- **YOUR ASSIGNMENT**: In the listing below, locate the line with "Image resolution: width=499" and the line with "772x723 pixels.", then output both and everything between them exactly, minus any pictures.

- **INFORMATION GIVEN**:
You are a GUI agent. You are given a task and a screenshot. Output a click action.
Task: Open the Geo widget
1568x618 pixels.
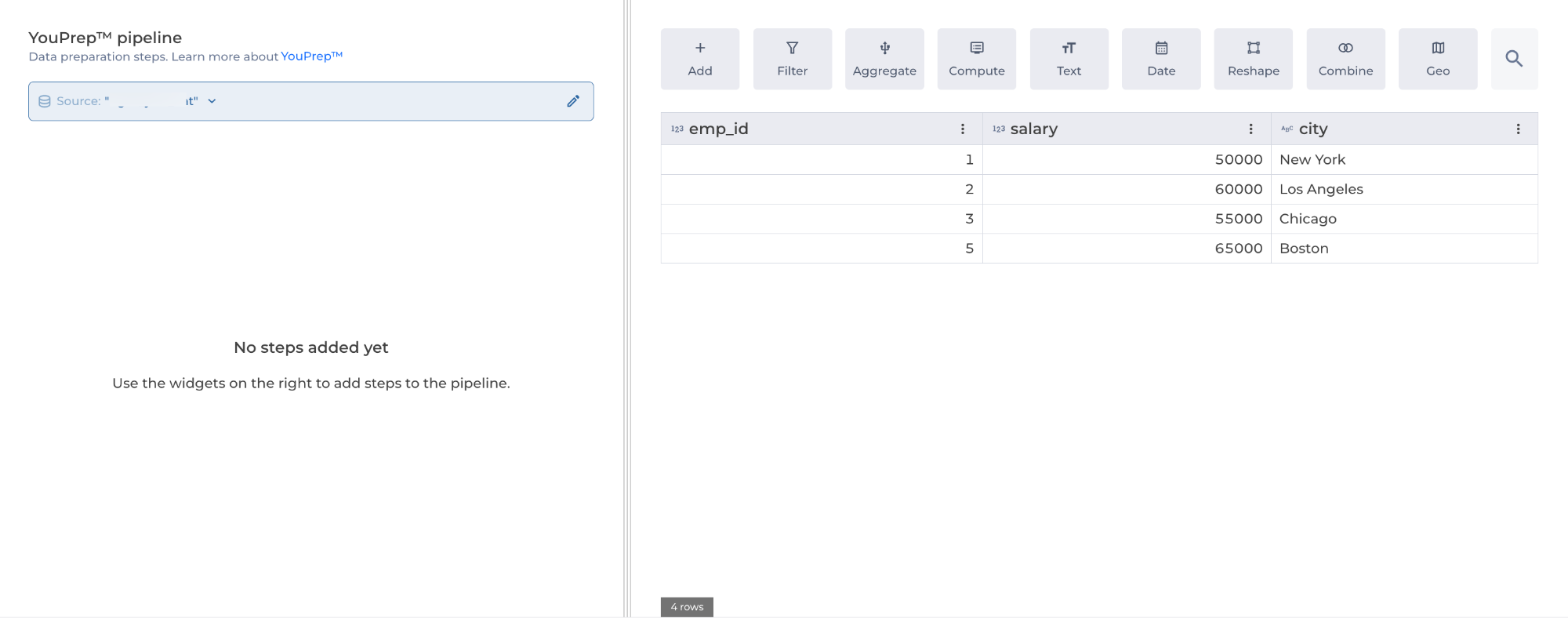point(1438,59)
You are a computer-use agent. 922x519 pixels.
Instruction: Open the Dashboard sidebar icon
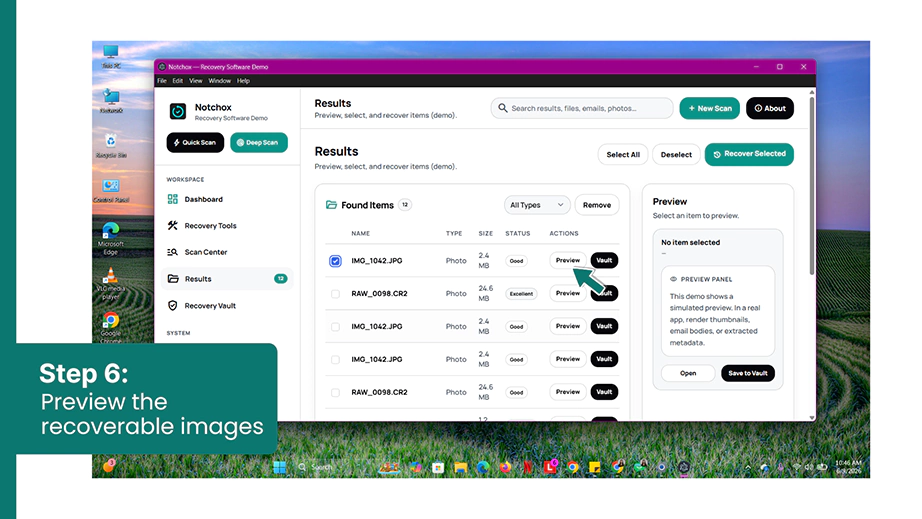(x=172, y=199)
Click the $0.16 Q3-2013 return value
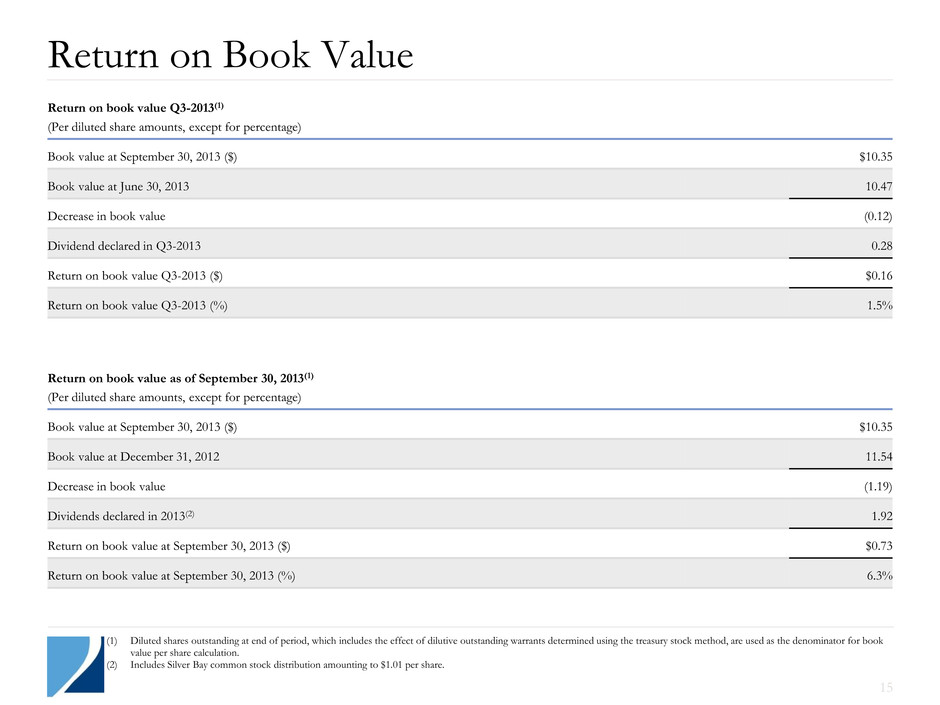Screen dimensions: 940x705 pos(875,275)
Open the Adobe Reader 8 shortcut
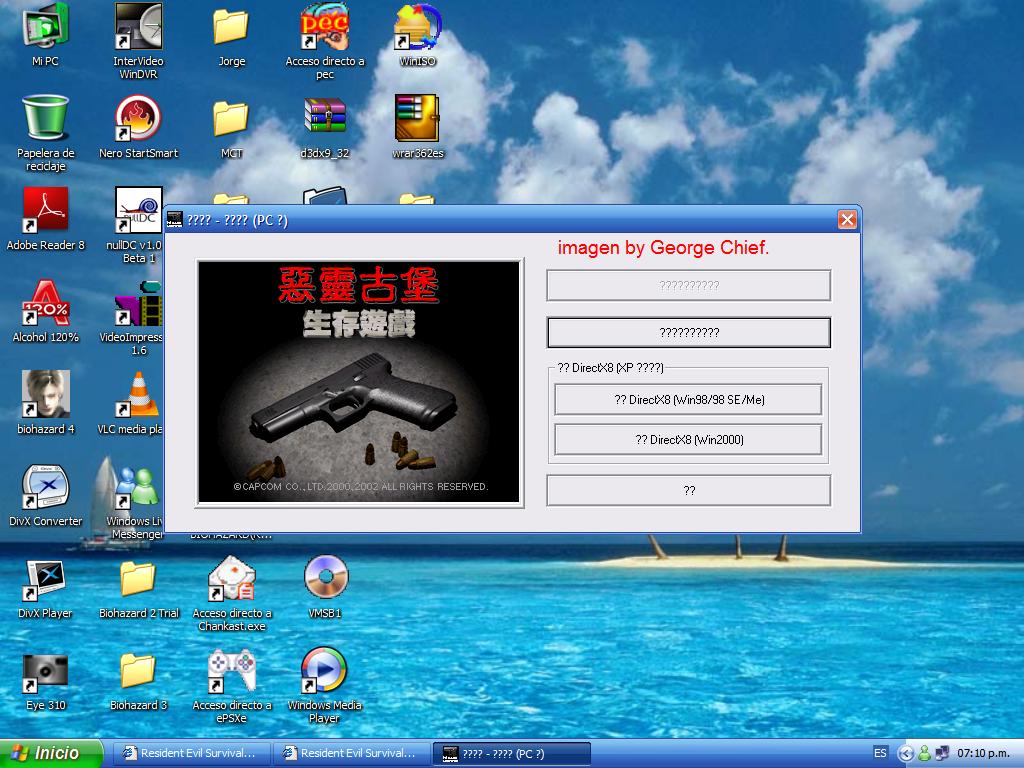This screenshot has height=768, width=1024. point(45,211)
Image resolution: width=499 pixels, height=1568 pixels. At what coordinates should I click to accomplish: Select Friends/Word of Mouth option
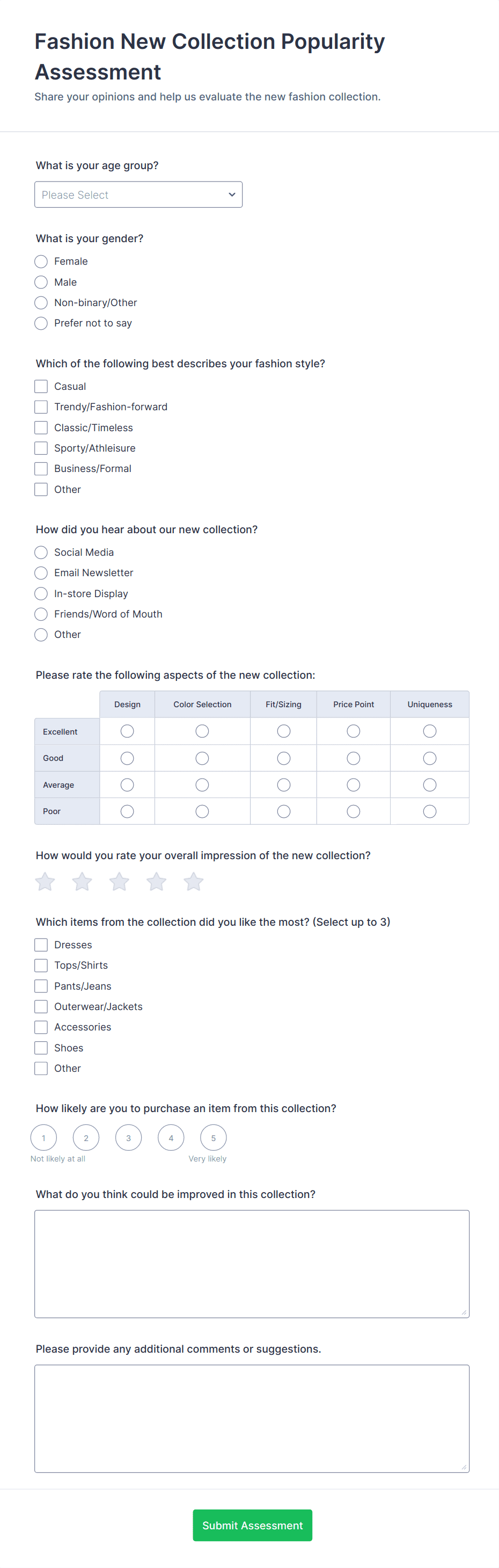[x=41, y=614]
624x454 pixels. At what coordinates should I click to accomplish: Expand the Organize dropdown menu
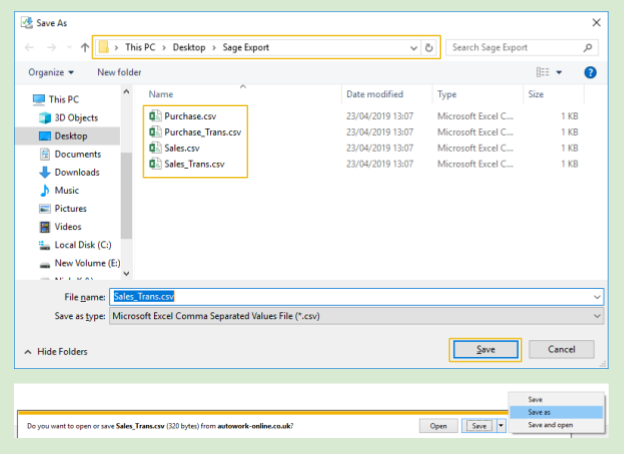point(51,72)
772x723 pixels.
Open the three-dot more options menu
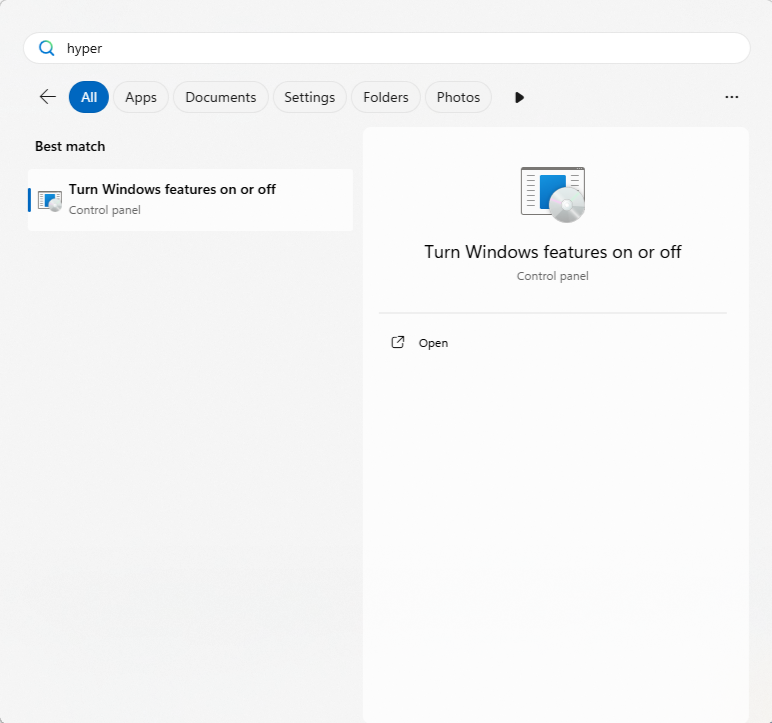tap(731, 97)
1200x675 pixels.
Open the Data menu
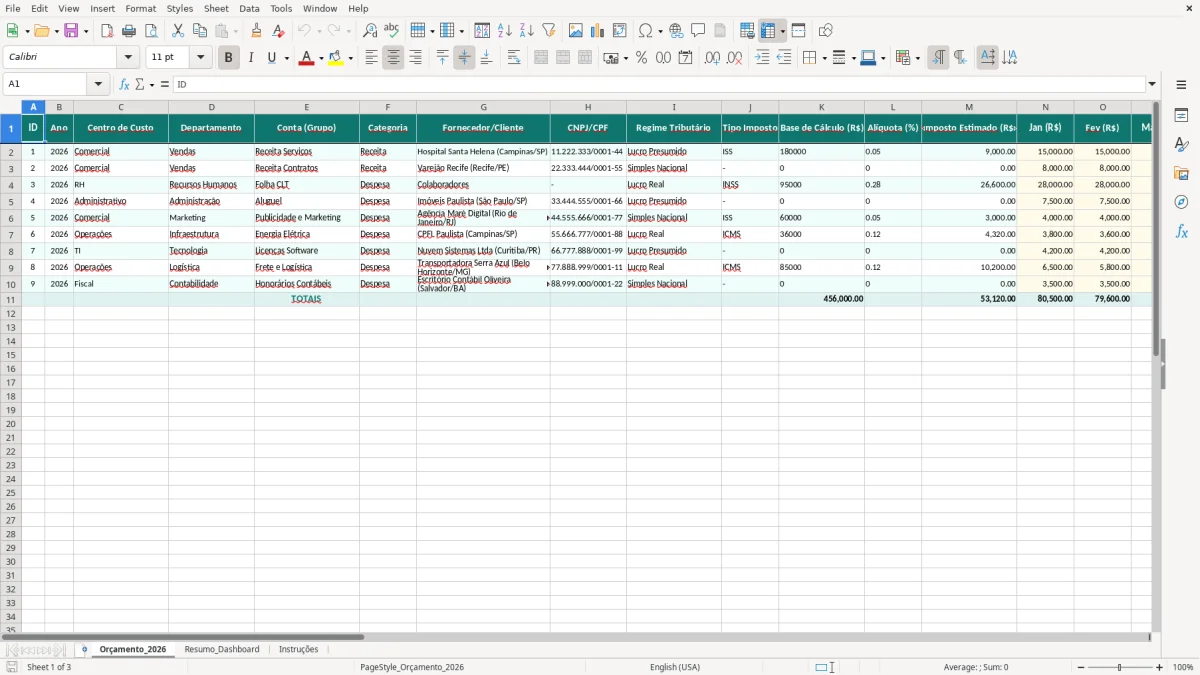(x=248, y=8)
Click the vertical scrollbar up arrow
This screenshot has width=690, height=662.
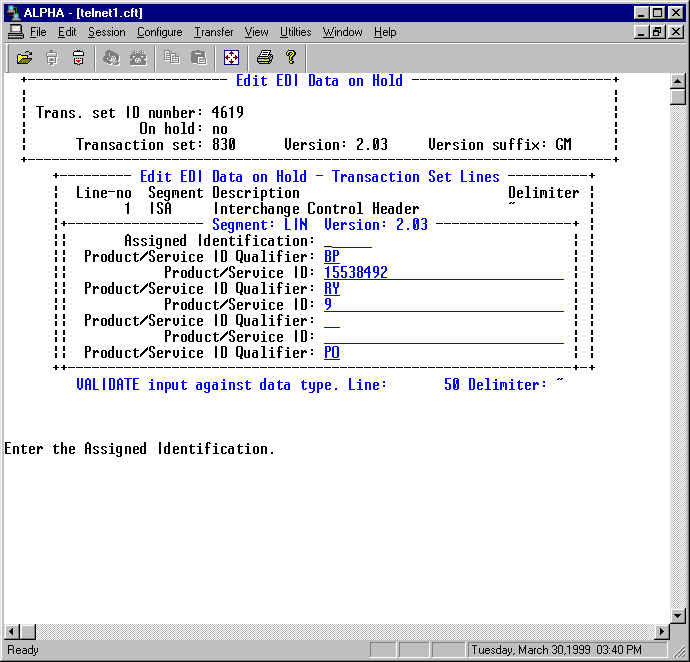(678, 81)
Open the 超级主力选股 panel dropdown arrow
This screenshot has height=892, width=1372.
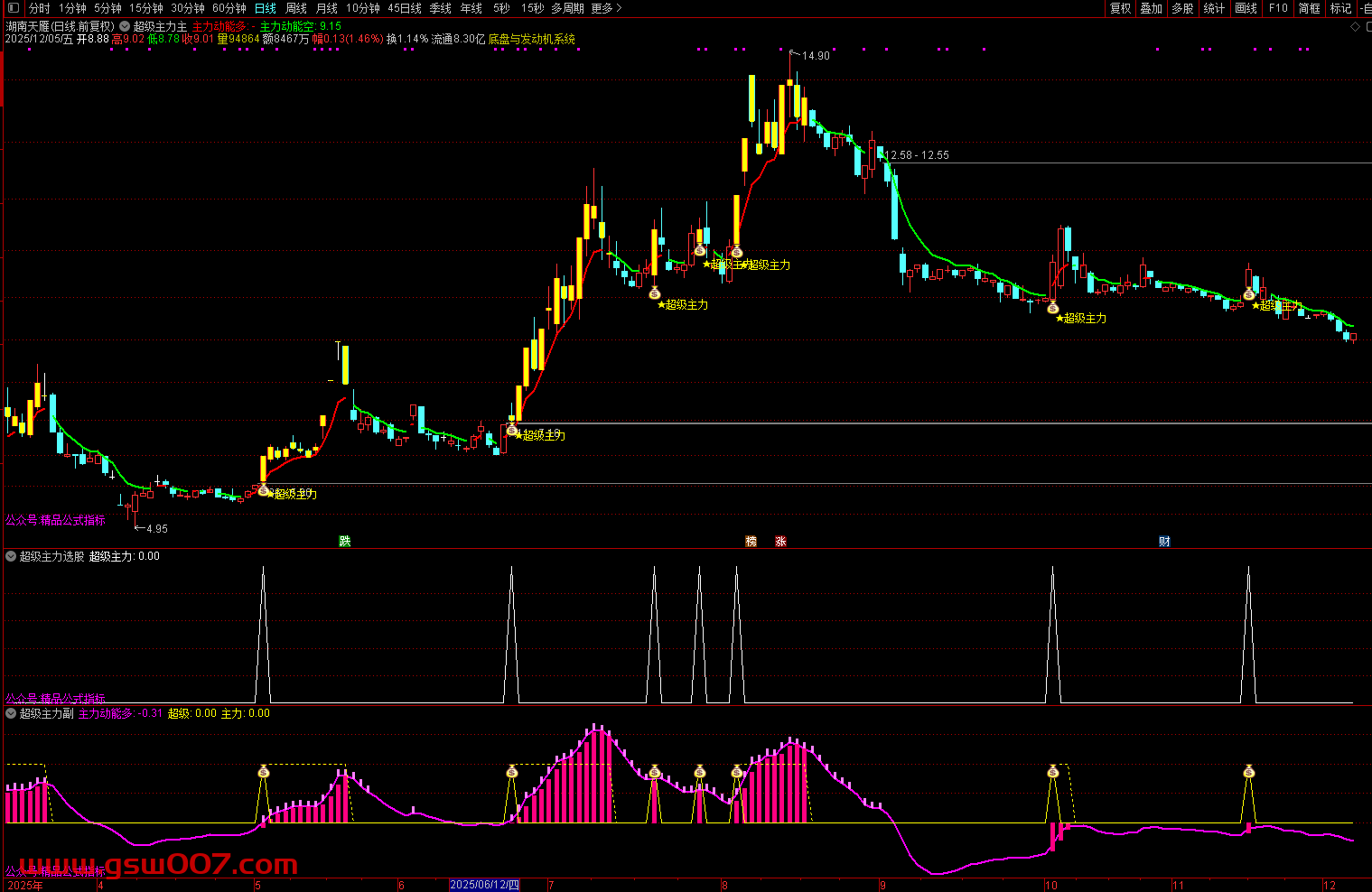pyautogui.click(x=11, y=556)
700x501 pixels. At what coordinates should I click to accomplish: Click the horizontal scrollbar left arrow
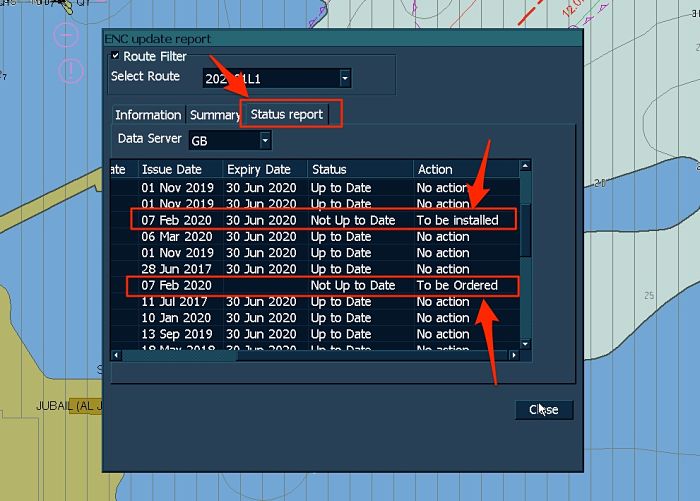click(116, 355)
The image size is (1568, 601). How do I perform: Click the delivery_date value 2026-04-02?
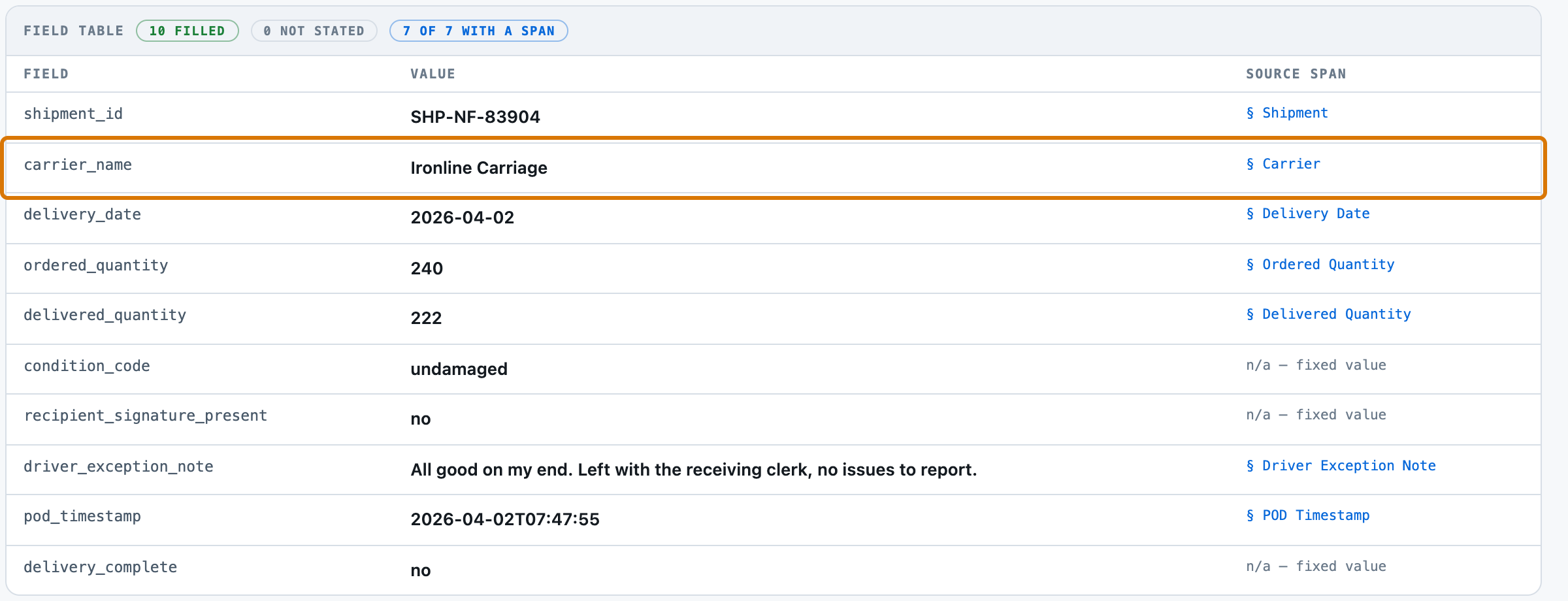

- **ANSWER**:
Image resolution: width=499 pixels, height=1568 pixels. At what coordinates should I click to accomplish: Select Friends/Word of Mouth option
[x=41, y=614]
624x454 pixels. At what coordinates should I click to accomplish: Expand the Organize dropdown menu
point(51,72)
772x723 pixels.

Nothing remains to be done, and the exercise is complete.